VOD film review: Mothering Sunday
Review Overview
Drama/Structure
5Direction/Performances
7Awkward wandering
6Matthew Turner | On 27, Dec 2021
Director: Eva Husson
Cast: Odessa Young, Josh O’Connor, Sope Dirisu, Colin Firth, Olivia Colman, Glenda Jackson, Emma D’Arcy, Patsy Ferran
Certificate: 15
Directed by French filmmaker Eva Husson (Bang Gang) and scripted by Alice Birch (Lady Macbeth, Succession), this sensual, evocative period drama is adapted from the 2016 novel by Graham Swift. As such, it’s beautifully shot, superbly acted and racier than its Downton Abbey-style surface trimmings might lead you to expect, but it’s also marred by structural issues that render the story frustratingly uneven.
Primarily the story of a love affair, the film begins in rural 1924 England, where the majority of neighbouring families have all lost their sons in the war. The exception is Paul Sheringham (Josh O’Connor), who’s engaged to marry his late brother’s fiancée Emma Hobday (Emma D’Arcy), but is secretly having an affair with 22 year old housemaid Jane Fairchild (Odessa Young), who works for neighbouring couple the Nivens (Colin Firth and Olivia Colman).
Over the course of Mother’s Day, various families gather at the Nivens’ estate, leaving the Sheringham house empty, so Paul invites Jane there for what might be their last sexual encounter before his marriage. The events of the afternoon eventually lead to Jane becoming a writer, as we see in two future time periods, one where she’s happily married to a philosopher (Sope Dirisu) and another where she’s a much older woman (Glenda Jackson) recalling her career.
Young delivers an enigmatic, thoughtful turn as Jane that suggests she’s internalising everything, storing up all her emotions and life experience for her desired future career. Her relationship with O’Connor is nicely observed – there’s never any suggestion that they might run away together, as both understand their situation in terms of social status and taboo.
There’s also strong support from Colin Firth (doing his usual thing, but doing it well) and Olivia Colman, who makes the most of her relatively limited screen time (it’s practically a cameo) to deliver a terrific speech, soaked in wrenching anger and grief, about how being an orphan, like Jane, is a great gift because you have no one to care about and can be free.
Husson’s direction is striking in the 1924 sequences, creating an intensely intimate atmosphere that’s heightened through a large amount of onscreen nudity from both Young and O’Connor. That said, it does backfire slightly, because there’s a (very) lengthy sequence where Jane is wandering around the empty Sheringham house completely naked and it’s impossible not to picture a crew member hovering just off camera with a warm blanket.
The 1924 sequences are further heightened by gorgeous costumes by the one and only Sandy Powell and suspiciously sunny cinematography – it is supposed to be March, after all – from Jamie D Ramsay, which adds considerably to the Downton Abbey-ness of it all.

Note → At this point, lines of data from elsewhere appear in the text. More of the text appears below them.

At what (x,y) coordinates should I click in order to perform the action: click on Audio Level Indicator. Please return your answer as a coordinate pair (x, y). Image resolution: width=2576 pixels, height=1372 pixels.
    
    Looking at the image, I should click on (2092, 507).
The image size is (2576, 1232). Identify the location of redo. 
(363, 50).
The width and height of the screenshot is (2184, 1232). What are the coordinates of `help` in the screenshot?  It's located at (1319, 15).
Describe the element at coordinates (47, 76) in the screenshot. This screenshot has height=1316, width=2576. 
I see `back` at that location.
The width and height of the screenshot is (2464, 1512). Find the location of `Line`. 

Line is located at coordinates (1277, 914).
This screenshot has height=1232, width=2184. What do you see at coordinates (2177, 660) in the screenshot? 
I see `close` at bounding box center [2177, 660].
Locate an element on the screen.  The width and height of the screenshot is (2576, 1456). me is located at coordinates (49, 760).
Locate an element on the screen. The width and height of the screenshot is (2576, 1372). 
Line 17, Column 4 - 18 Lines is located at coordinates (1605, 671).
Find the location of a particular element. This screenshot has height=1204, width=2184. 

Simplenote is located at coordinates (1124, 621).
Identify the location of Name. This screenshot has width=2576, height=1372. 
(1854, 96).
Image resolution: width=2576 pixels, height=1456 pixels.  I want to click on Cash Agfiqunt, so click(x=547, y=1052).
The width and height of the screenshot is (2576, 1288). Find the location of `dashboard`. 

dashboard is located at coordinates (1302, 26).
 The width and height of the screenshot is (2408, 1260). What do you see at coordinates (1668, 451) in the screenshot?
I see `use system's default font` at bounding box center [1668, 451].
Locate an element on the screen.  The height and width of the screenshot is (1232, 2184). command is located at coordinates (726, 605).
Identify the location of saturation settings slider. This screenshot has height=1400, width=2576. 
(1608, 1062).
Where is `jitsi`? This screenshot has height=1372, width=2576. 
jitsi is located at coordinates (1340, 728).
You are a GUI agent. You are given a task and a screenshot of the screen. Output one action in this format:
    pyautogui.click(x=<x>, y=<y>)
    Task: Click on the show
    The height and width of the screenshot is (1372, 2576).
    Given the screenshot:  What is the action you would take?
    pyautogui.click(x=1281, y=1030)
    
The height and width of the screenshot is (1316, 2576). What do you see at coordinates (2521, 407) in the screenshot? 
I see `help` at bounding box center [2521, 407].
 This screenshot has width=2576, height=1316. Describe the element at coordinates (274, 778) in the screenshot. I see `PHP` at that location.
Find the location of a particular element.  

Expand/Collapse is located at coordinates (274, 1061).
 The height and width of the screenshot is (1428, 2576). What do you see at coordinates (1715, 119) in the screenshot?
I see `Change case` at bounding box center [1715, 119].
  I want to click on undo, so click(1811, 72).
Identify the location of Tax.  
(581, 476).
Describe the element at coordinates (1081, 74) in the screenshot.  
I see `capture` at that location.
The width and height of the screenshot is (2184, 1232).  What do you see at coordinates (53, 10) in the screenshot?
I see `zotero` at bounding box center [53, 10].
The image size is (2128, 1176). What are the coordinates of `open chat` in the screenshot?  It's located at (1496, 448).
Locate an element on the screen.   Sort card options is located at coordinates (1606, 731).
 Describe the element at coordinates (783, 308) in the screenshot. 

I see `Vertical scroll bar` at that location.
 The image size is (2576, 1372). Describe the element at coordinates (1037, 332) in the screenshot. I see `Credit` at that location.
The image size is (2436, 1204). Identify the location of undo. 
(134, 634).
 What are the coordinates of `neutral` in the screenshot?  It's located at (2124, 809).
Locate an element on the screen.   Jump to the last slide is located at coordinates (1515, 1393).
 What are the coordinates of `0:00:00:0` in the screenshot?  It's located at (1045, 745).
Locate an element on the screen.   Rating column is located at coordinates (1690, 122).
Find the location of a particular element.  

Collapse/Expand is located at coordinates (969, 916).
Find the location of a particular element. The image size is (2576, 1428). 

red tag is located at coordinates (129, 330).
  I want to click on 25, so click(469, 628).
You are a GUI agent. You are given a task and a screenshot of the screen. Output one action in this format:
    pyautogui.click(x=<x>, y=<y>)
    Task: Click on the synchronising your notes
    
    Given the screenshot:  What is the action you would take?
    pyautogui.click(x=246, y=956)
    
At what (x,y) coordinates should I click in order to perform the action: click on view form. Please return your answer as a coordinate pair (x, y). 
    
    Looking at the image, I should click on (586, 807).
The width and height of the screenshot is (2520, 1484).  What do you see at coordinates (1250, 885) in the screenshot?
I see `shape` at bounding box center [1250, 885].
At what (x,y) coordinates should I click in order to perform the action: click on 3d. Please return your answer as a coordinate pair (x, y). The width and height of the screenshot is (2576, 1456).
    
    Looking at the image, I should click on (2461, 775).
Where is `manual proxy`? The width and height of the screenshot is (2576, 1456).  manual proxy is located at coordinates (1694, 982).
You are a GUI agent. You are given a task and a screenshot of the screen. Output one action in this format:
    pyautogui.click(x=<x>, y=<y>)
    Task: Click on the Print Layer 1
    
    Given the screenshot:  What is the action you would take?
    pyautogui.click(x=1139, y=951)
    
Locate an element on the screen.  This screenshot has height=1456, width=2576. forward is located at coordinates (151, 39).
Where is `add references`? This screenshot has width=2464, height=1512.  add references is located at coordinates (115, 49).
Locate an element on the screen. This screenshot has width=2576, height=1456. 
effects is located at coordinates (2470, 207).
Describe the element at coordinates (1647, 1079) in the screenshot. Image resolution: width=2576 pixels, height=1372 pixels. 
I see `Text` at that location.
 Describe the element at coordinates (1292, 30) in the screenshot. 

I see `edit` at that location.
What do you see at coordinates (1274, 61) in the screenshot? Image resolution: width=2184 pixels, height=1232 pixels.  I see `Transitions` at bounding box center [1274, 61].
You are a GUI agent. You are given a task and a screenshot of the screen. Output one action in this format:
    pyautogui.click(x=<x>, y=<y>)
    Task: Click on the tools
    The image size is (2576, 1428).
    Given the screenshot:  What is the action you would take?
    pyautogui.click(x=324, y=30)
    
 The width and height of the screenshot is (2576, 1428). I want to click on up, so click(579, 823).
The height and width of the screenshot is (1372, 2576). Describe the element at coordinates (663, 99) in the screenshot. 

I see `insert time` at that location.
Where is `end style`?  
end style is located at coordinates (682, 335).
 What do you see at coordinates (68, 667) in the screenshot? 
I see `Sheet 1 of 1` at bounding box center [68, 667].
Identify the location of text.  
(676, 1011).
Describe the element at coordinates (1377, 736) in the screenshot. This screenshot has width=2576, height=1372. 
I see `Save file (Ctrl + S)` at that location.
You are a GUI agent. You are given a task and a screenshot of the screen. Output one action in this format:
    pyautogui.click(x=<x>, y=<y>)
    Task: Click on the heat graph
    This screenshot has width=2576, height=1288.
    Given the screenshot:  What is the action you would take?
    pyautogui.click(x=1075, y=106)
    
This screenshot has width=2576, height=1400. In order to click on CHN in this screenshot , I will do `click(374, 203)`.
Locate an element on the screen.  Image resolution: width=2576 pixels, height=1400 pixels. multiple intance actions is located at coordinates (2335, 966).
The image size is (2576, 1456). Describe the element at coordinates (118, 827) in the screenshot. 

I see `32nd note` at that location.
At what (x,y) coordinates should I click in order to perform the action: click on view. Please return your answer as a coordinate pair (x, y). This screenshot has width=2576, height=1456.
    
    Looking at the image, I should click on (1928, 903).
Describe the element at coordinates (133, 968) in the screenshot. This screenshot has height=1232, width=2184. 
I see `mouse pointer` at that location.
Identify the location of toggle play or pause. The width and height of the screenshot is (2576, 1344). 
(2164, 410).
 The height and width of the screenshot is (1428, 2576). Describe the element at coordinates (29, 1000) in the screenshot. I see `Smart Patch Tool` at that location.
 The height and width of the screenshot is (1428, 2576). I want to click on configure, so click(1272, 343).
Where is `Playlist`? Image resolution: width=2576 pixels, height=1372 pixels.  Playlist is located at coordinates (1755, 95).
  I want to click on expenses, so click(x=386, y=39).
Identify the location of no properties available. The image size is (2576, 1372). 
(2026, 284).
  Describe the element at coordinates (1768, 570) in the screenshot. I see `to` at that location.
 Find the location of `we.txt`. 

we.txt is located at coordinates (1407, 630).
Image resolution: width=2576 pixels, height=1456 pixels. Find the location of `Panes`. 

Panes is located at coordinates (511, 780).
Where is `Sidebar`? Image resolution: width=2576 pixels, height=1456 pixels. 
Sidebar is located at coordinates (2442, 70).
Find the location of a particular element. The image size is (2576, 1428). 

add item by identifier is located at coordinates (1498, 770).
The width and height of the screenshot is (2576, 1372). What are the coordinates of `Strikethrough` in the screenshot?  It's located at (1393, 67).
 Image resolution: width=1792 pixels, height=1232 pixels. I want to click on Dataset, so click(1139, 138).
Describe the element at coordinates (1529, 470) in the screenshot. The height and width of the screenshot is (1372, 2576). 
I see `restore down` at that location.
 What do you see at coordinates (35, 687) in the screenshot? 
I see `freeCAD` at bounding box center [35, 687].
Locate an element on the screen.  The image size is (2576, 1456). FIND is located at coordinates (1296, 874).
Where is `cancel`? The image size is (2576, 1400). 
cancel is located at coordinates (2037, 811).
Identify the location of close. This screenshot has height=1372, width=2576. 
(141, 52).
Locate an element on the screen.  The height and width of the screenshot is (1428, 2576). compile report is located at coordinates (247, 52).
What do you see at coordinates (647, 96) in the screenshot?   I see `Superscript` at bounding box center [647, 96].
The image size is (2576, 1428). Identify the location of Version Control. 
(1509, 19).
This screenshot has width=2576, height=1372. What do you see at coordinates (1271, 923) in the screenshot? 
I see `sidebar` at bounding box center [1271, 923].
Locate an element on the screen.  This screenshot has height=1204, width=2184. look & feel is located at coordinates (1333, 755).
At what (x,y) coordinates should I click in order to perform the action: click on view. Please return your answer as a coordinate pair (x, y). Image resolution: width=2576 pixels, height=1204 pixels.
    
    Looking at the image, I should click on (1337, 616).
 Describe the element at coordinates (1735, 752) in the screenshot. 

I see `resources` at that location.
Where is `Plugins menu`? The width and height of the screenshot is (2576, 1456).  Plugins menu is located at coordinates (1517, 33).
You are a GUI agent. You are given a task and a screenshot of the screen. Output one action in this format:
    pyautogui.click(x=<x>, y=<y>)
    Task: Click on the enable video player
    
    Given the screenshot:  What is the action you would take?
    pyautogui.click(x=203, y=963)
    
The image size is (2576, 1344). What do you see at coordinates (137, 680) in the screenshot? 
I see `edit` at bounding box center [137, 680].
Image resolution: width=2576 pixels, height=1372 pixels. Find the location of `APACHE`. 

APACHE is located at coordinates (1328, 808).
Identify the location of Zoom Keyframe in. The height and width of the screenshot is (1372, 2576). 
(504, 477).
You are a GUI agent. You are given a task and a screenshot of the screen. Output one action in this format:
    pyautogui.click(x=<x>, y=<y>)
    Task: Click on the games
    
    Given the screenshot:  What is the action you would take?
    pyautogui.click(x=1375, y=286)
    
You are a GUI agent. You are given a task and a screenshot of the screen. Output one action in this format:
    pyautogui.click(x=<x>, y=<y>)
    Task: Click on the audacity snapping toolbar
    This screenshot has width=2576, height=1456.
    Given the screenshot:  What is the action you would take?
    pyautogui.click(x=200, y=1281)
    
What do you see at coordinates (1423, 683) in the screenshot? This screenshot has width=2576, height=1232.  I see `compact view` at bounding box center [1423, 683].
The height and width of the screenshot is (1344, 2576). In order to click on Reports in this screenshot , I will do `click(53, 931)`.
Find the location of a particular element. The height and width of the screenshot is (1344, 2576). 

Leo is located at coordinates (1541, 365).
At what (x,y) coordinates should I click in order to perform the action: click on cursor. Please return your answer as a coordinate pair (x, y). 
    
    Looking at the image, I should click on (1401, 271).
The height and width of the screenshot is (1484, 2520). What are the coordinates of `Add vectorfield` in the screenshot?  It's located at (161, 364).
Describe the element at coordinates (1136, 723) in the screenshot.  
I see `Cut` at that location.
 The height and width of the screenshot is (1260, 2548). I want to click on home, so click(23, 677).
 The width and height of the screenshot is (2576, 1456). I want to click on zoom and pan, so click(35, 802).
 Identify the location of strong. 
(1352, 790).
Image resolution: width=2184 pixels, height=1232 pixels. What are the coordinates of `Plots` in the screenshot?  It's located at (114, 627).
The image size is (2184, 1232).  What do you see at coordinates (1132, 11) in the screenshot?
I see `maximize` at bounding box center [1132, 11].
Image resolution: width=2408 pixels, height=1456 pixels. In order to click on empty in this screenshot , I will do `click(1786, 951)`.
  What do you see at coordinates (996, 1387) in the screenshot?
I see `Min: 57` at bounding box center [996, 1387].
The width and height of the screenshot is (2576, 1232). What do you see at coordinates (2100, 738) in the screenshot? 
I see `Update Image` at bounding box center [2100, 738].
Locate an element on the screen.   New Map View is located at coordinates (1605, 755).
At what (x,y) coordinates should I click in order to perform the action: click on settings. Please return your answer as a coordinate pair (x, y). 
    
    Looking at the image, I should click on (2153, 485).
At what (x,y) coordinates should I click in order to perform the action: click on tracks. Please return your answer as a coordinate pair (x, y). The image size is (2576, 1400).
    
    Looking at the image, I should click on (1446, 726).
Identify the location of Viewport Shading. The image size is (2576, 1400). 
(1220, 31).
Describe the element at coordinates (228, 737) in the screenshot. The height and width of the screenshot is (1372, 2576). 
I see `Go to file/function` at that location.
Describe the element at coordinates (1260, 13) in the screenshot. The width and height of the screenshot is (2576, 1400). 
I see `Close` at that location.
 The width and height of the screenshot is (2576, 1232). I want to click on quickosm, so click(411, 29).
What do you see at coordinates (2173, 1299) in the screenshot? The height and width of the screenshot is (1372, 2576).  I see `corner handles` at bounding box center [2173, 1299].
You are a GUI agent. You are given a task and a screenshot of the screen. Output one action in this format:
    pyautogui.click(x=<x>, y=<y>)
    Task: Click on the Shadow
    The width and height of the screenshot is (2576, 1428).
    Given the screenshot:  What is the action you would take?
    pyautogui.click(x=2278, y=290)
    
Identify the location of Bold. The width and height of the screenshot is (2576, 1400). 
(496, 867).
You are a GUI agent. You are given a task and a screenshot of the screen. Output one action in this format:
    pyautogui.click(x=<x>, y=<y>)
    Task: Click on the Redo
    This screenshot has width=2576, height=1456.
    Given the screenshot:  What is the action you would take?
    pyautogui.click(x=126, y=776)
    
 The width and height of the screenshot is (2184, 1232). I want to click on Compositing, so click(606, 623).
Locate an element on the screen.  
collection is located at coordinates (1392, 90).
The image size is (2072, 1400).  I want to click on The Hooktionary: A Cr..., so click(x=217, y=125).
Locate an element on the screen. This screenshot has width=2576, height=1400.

However, the film also has a number of problems. For one thing, the two other time periods add next to nothing to the story, other than confirming that Jane does, indeed, become successful. Worse than that, they don’t even connect very well, so there’s no real sense of how the events of 1924 affect Jane on an emotional level.
On top of that, the film makes a big deal of Jane being a writer, but it completely eschews any narration or voiceover, so we never see or hear anything she actually writes. That seems an odd decision, not least because it denies Jane her interior voice, something that’s obviously a big part of the novel, but isn’t conveyed here.
Ultimately, this is very much a film of two halves. The 1924 sequences are beautifully shot, touchingly romantic and suffused with an atmosphere of strong emotion, but the later sequences fail to make us care about Jane’s subsequent life and career and the end result is frustrating.